### How to complete this task
All lines from the one with "The image size is (1372, 885)." through the final line of the records below must be written out exactly, with no other text.

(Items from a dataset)
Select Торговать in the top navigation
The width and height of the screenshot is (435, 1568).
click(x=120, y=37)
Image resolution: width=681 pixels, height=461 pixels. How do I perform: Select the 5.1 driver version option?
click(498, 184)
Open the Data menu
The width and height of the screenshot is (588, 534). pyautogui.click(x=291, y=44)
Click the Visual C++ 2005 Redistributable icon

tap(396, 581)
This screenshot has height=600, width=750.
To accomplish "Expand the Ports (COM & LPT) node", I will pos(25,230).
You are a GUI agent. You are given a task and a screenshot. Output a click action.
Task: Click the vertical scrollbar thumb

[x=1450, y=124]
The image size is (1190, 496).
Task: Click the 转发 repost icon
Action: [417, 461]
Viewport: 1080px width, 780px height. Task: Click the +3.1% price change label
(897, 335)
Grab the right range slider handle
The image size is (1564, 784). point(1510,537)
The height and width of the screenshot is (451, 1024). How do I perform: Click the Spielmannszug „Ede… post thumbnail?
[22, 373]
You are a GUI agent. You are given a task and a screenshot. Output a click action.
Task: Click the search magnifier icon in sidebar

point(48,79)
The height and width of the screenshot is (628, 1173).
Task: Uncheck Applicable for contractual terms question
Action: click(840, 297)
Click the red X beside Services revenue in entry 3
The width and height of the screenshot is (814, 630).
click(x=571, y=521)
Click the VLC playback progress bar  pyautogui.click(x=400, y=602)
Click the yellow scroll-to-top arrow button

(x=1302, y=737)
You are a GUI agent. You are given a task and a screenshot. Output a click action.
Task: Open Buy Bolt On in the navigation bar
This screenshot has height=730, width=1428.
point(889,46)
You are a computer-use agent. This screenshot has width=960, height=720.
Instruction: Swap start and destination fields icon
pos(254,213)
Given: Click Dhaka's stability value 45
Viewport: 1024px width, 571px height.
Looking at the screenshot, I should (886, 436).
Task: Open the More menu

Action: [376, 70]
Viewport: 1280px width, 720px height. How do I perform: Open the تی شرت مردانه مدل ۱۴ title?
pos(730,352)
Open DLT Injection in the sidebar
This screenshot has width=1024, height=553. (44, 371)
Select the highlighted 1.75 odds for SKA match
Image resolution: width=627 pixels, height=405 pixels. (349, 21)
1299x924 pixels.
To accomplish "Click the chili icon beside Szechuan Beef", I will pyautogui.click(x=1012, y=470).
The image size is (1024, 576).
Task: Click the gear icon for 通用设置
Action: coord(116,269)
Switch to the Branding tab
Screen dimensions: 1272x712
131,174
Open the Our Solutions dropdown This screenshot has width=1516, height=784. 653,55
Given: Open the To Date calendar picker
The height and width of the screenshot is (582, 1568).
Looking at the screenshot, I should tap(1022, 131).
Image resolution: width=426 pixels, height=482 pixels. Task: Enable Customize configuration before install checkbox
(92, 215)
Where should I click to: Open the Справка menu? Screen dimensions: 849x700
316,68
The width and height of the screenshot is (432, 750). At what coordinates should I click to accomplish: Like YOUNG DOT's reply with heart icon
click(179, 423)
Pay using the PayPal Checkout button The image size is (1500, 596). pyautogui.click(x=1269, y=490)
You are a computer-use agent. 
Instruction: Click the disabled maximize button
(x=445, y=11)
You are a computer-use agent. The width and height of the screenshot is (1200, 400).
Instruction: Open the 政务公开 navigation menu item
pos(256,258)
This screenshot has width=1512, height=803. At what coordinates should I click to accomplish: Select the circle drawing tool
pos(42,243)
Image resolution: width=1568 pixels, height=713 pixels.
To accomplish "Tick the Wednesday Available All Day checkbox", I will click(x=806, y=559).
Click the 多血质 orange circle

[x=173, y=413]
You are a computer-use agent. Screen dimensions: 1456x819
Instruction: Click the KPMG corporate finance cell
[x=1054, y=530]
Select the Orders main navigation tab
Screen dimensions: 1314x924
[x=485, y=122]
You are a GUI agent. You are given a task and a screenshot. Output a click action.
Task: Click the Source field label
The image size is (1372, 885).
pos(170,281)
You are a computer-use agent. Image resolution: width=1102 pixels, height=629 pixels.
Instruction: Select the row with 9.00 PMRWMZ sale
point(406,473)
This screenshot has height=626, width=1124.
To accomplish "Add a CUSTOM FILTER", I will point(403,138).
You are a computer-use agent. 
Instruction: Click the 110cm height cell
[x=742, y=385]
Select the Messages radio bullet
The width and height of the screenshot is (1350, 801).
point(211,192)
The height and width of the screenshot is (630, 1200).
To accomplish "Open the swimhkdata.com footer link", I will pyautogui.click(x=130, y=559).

### Your solution
The image size is (1372, 885).
pos(170,281)
You are a computer-use agent. Image resolution: width=1102 pixels, height=629 pixels.
Instruction: Select the row with 9.00 PMRWMZ sale
point(406,473)
This screenshot has height=626, width=1124.
To accomplish "Add a CUSTOM FILTER", I will point(403,138).
You are a computer-use agent. 
Instruction: Click the 110cm height cell
[x=742, y=385]
Select the Messages radio bullet
The width and height of the screenshot is (1350, 801).
point(211,192)
The height and width of the screenshot is (630, 1200).
To accomplish "Open the swimhkdata.com footer link", I will pyautogui.click(x=130, y=559).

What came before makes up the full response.